"To absolute and full stability may be added, as third case, that of greater or less approach to full stability, which we may term briefly 'aproximate stability'... and of which we have an example in the chief bodies of our solar system.

"It may serve as a simplification of the consideration of stable relations of motion to remark... that, in an isolated system or one under constant outer conditions, exactly or very nearly the same relations of velocity and direction recur when exactly or very nearly the same relations in the position of the particles or masses return. As regards the velocity, this follows directly from the principle of the conservation of energy; as regards the direction, it is indisputably possible to assume the connection of its recurrence with that of the other relations, although I cannot remember that a direct general proof of this has been found.

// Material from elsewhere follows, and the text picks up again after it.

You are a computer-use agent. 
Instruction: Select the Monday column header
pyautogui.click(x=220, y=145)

"With these introductory specifications in mind, let us assume any number of material particles to be restricted, by forces of some sort, to motion within limited space, and the system either withdrawn from outer influences or under such as are constant; let us, moreover, suppose the system undisturbed by the interference of psychic freedom, or the latter impossible. In such case, certain initial positions, velocities, and directions of the parts of the system being assumed, all following states will be determined by these. And now, if there are among these conditions, either present at the beginning, or attained in the course of the motion, any such as have for their result a return of the same states after a given time, then the motion, and so also the positions of the parts conceived as at first undergoing alteration in form and velocity, will, unless they contain the immediate condition of periodic recurrence, continue altering until those of all the possible states are reached which contain the condition of recurrence; until this point is attained, the system will, so to speak, know no rest. Has the recurrence once taken place within a given time, then it must always take place anew within the same time, because the same conditions are there to determine it. And since these conditions are determinative of the whole course of motion from one recurrence to the next, the same course must be repeated; that is, in every like phase of the period a like state of motion will exist. But this gives us full stability of the system, a change, a deviation from the attained stability being possible only through changes in outer influences, the assumed constancy of which rendered the attainment of stability possible.

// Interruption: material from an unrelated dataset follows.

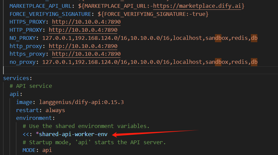
Task: Click the '# Startup mode' comment line
Action: [94, 142]
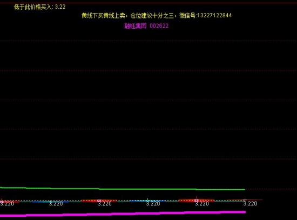Click the white dashed price line
The width and height of the screenshot is (297, 220).
(122, 200)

"This principle appears at first purely a priori; but the assumption should not be overlooked that there are among the conditions determining the motion such as lead to their own recurrence, and this is to be taken for granted, since it is necessary to assume that a system must continue to change until, but only until, the conditions of full stability are attained, in case it is attainable; and that this full stability, when once reached, cannot be again destroyed by the action of the system itself. The question presents itself as to how far calculation and experience permit us to lay down a more general principle.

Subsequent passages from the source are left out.